抜粋文 ::
-------
(はつまごの いのちのがぞう せいごがつ)
この句は、海人さんのお嬢さんが送ってくれたお孫さんの写真でしょうか。「生命(いのち)」という言葉に、彼の喜びがあふれています。
彼は、愛妻家で子煩悩でした。長生きしていたらきっと孫煩悩であったことでしょう。いつも奥さんやお嬢さんの話をしていたし、家族旅行の話も良くしていました。
海人さんと私は、俳句とテニスの仲間でした。彼は、話題が豊富で、よく冗談を言い、いつも明るく、酒が大好きで、周りを楽しませ、和ませてくれる人でした。趣味が広く、真鶴の海辺育ちですから、釣りや素潜りはお手の物、将棋も熱心でした。
-------
取り組む課題 ::
**A)** 海人さんについての文章によると、海人さんが釣りや素潜りを得意としていたのはなぜか。1〜3文で説明せよ。
**B)** 海人さんについての文章を、最後の文の後から書き進めてください。

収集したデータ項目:
-------
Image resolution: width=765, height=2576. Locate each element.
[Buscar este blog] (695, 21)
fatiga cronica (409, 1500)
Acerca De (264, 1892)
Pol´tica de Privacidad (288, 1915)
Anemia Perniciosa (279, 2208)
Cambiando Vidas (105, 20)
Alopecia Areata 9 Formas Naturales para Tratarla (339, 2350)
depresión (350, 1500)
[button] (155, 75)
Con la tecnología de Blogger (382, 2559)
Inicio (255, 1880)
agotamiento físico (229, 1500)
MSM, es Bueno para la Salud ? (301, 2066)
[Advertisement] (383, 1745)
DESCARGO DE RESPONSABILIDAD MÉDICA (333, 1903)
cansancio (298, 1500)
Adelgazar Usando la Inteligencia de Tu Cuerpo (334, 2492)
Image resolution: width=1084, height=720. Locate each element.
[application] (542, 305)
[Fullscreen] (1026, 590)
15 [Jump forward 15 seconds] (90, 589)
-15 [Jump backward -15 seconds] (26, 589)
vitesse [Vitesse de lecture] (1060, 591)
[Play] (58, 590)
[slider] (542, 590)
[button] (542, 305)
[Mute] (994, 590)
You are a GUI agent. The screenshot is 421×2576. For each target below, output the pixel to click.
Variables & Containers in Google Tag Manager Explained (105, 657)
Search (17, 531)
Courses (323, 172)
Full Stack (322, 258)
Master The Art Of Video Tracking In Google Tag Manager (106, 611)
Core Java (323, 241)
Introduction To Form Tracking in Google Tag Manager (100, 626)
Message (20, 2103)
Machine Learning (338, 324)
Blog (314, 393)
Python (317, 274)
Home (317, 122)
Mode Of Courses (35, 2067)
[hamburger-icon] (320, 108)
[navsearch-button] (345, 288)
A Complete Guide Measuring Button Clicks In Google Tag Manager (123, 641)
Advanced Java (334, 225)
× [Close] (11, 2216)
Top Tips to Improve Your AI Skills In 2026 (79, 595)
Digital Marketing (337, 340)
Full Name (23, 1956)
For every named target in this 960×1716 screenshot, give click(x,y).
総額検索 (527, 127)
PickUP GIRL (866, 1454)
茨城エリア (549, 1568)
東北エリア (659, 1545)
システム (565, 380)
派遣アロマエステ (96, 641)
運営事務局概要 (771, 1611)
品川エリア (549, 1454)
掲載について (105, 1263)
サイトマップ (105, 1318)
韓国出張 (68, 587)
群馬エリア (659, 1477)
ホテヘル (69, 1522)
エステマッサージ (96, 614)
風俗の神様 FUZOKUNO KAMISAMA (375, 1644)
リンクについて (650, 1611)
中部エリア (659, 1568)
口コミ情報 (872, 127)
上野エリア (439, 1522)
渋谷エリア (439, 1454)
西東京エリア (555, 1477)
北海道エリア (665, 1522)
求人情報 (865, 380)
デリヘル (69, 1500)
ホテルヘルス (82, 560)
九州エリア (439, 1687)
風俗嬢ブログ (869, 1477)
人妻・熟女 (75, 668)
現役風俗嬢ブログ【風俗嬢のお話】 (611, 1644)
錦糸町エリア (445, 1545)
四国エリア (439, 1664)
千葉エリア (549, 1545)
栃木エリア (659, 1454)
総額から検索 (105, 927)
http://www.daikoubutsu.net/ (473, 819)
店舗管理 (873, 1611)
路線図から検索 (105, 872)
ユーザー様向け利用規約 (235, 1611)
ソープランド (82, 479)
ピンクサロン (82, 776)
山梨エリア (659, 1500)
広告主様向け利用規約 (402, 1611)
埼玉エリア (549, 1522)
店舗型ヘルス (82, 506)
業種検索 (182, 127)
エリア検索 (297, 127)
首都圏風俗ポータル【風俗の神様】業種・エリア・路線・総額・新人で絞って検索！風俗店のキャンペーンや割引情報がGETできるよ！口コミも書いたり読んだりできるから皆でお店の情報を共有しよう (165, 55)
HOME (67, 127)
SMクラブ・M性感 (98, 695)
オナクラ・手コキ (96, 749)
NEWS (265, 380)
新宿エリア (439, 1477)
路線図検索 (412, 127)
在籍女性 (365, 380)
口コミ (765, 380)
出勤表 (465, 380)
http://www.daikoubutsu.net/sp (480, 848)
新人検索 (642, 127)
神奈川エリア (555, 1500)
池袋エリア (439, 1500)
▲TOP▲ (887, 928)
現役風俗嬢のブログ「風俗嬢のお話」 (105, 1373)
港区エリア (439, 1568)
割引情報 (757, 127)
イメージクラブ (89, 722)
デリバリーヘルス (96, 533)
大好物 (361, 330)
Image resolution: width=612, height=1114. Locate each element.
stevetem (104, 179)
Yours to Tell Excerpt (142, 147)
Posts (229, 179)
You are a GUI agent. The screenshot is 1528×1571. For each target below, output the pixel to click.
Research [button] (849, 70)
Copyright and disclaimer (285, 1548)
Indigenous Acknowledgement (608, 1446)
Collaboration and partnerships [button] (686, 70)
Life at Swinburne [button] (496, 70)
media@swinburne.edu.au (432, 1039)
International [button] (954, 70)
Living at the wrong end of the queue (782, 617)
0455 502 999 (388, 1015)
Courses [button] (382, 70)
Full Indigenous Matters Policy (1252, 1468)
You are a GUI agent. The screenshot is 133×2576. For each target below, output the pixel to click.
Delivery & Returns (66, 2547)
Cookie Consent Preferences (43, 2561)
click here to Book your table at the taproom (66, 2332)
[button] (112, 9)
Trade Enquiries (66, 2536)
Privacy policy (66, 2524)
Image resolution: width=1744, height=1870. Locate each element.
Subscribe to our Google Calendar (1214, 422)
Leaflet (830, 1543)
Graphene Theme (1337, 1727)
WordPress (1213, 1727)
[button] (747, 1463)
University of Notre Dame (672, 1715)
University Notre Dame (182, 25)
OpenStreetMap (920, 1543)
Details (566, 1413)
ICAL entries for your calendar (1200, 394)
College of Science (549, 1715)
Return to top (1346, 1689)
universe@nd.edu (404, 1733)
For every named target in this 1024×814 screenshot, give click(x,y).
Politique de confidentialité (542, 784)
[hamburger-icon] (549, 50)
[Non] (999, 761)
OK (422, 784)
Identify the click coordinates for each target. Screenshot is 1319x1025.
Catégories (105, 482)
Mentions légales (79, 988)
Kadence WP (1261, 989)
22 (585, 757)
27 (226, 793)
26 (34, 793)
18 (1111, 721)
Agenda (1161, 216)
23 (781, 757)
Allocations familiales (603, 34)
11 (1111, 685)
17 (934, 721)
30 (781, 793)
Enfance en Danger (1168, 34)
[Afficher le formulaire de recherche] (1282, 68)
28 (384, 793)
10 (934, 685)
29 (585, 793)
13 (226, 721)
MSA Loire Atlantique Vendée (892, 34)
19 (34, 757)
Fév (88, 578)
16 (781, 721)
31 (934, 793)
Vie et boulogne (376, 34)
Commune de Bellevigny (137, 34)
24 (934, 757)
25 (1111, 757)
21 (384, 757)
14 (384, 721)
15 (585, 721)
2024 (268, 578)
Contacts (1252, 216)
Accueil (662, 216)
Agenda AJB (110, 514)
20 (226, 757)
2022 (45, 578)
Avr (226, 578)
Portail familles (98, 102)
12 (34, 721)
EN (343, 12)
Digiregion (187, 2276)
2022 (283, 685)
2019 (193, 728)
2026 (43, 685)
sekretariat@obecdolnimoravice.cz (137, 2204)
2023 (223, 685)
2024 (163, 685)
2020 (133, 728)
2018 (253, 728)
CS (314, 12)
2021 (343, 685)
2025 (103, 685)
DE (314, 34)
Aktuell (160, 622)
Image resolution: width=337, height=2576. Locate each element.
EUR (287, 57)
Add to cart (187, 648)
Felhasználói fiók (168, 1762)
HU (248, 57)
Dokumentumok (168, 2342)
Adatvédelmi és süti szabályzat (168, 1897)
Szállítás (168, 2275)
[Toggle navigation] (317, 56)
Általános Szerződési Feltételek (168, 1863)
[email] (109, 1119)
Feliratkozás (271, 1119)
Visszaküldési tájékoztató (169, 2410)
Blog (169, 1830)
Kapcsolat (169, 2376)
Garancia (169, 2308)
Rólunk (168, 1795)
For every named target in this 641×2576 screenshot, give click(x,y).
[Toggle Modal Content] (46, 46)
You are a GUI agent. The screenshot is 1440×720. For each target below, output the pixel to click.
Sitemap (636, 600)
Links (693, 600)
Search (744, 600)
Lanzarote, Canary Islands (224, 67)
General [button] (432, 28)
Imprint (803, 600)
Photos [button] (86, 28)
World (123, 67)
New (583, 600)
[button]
-------
結果一覧 ::
**A)** 海人さんは真鶴の海辺で育ったので、釣りや素潜りはお手の物だった。

**B)**
彼は、「引退したら、芭蕉を偲んで、奥の細道を旅したい。一緒に行かないか」と言うので、「そうだなあ、海人さんが芭蕉で、僕が曽良なら一緒に行っても良いよ」と私が言うと、彼は笑いながら「是非一緒に行きましょう」と言ってくれました。
そんな彼が、若くして癌に倒れ帰らぬ人になってしまいました。本当に残念です。
母と娘の泣いて抱き合う冬一日 海人
「奥の細道」の珍道中も叶わぬ夢になってしまいました。